**課題:**
(A) 『グッド・ナース』のレビューでは、エイミーの会社から社会保険が適用されるまでに何か月あると書かれていますか。
(B) 『グッド・ナース』のレビューから、「ある日、心筋症の発作に苦しむ」から「チャーリーが配属されてすぐ、エイミーの担当する患者のアナが突如亡くなった。」までをすべてそのまま出力してください。
(C) 『グッド・ナース』のレビューを、最後の文の後から引き継いで書き進めてください。

**提示文:**
実在の殺人鬼を演じたのは『ファンタスティック・ビースト』シリーズで主人公を演じるエディ・レッドメイン。

共演には『ゼロ・ダーク・サーティ』(13)のジェシカ・チャステインが名を連ねています。

シリアルキラーの狂気を描く作品…と思いきや、その背景には医療システムの欠陥や、人命よりもビジネスを優先していた病院側の問題もあぶりだす作品となっていました。

ポイント
・好感度溢れる役者の不気味な演技
・病院側は裁かれないのか?
・浮き彫りになる社会保障制度の厳しさ

それでは『グッド・ナース』をネタバレありでレビューします。

『グッド・ナース』あらすじ【ネタバレあり】


良き看護師・チャーリー

1996年。ペンシルベニア州聖アロイシウス病院。ひとりの入院患者が突如発作を起こす。駆け付けた男性看護師が医師を呼び、懸命な治療が行われるも、患者は息を引き取ってしまう。看護師はその様子を部屋の片隅で静かに見守るだけだった。

2003年。ニュージャージー州パークフィールド記念病院。夜勤看護師のエイミー(ジェシカ・チャステイン)は、患者とその家族思いの良き看護師だ。しかしエイミーはシングルマザーで心筋症を患ってるだけでなく、会社から社会保険が適用されるまで4か月もあることから、手術を受けられないでいた。

そんななか、彼女の同僚としてひとりの男性看護師チャーリーこと、チャールズ・カレン(エディ・レッドメイン)が配属される。

エイミーが担当する患者アナとのやり取りもスムーズで、別の病院から転職してきたチャーリーはすぐにエイミーのよき仕事のパートナーになった。

ある日、心筋症の発作に苦しむエイミーを見かねたチャーリーは、エイミーの助けになりたいと打ち明ける。チャーリーもまた、シングルファーザーだと明かし、片親で子どもを育てる大変さを知っていた。

保険が適用される4か月の間、チャーリーはエイミーの子どもたちとも親しくなる。エイミーにとってもチャーリーは良き看護師であった。

チャーリーが配属されてすぐ、エイミーの担当する患者のアナが突如亡くなった。

チャーリーと病院側の不審点

突然のアナの死に動揺するエイミーだが、病院は詳細を知らないの一言だけで、遺体も病室にほとんど放置された状態だった。チャーリーは自分の母もアナの最期と同じようなものだったと明かす。

アナの死から7週間後。彼女の死を不審死としてブラウン刑事(ノア・エメリッヒ)とボールドウィン刑事(ンナムディ・アサマア)が捜査に当たっていた。

**データ一覧:**
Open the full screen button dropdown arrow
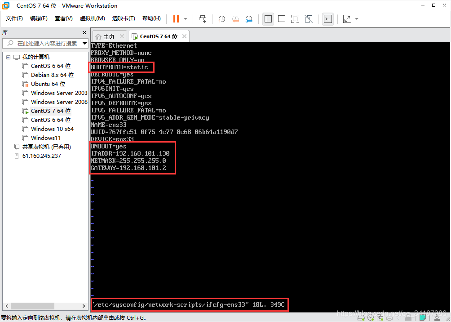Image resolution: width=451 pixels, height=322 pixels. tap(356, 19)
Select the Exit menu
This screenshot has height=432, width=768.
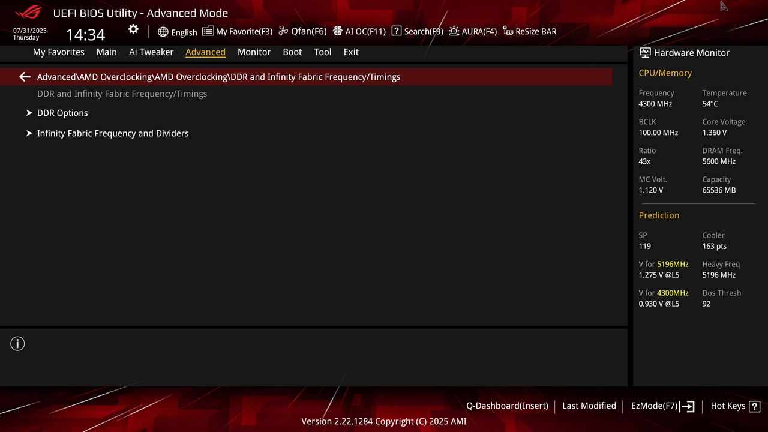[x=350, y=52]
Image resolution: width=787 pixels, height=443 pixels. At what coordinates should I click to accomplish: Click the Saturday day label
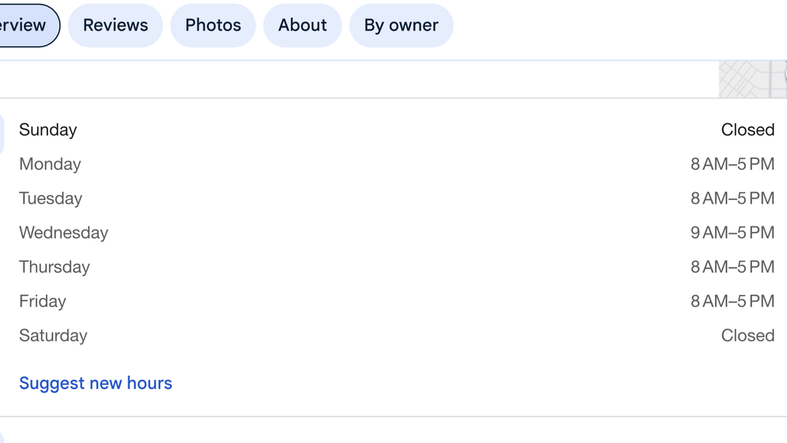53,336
==
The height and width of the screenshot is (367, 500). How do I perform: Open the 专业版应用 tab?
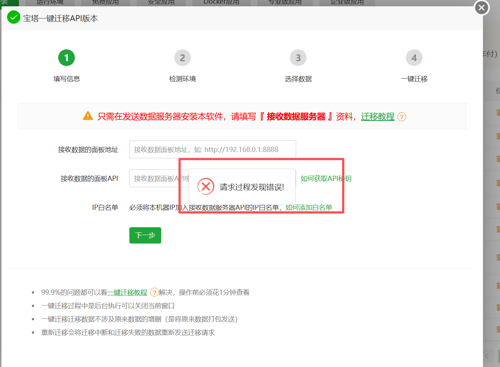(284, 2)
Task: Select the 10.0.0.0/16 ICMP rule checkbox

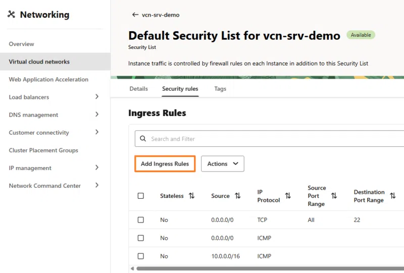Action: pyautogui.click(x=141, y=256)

**課題の解答:**
(A) 4か月です。

(B)
ある日、心筋症の発作に苦しむエイミーを見かねたチャーリーは、エイミーの助けになりたいと打ち明ける。チャーリーもまた、シングルファーザーだと明かし、片親で子どもを育てる大変さを知っていた。

保険が適用される4か月の間、チャーリーはエイミーの子どもたちとも親しくなる。エイミーにとってもチャーリーは良き看護師であった。

チャーリーが配属されてすぐ、エイミーの担当する患者のアナが突如亡くなった。

(C)
しかし、アナの遺体はすでに火葬されており検死できない。さらに病院の内部調査を理由に7週間も通報が遅れている点など、不可解なことが多くあった。

2人の刑事は職員全員に取り調べを行うが、その場には必ず病院の関係者が同席するという。

ボールドウィン刑事たちは、チャーリーが過去にペンシルベニアで不法侵入の罪で逮捕されていたことに注目する。

エイミーが取り調べを受ける際、ちょうど担当者が席を外したすきに、刑事は内部資料をこっそりエイミーに確認させる。

それを見たエイミーは、アナの死はインスリンの大量投与によるものだと説明する。彼女の死が医療ミスではなく故意の可能性が高いと見た刑事たちは、チャーリーが加害者の可能性がないかエイミーに尋ねる。

しかしチャーリーにはアリバイがあると説明し、信頼するチャーリーを犯人扱いされたことをエイミーは怪訝に思うのだった。

患者を殺害する驚きの手口

ある時、チャーリーは心筋症に苦しむエイミーにこっそり病院内の薬を渡す。

病院で使用する「ピクシス」というシステムには欠陥があり、薬が出される直前にキャンセルボタンを押すと、システムには記録されずに薬だけ出てきてしまう。その欠陥を使ってエイミーに薬を渡していたのだ。

一方、ボールドウィン刑事はチャーリーの元勤務先に連絡をしていたが、どの病院も彼については一切の情報を教えてくれなかった。チャーリーは9つの病院を転々としているのに、どの病院もだんまりだった。

そしてエイミーの勤める病院ではまた一人、ケリーという女性患者が亡くなった。

不審に思ったエイミーは、チャーリーが以前勤めていた病院にいる友人と会う。彼女にチャーリーの話を聞くと「インスリンの大量投与で患者を殺していたうわさがあった」「チャーリーが病院を去ってから、患者が毎晩亡くなっていたのが、月1回に減った」と明かす。

エイミーは病院に戻り、患者の点滴に打つ生食液をチェックすると、触らなければ漏れ出ないほどわずかな穴が開いているモノを発見する。

生食液にインスリンを入れることで、ゆっくりと血液に入るため、アリバイをごまかしながら患者を時間差で殺害することが可能になる。

エイミーはボールドウィン刑事たちに患者の殺害方法と、チャーリーがピクシスのシステム欠陥を利用してインスリンなどを持ち出していることを明かす。

さらにエイミーの話と病院側が開示した説明に大きな食い違いがあることから、病院がこの事件を隠ぺいしようとしていることも明らかになった。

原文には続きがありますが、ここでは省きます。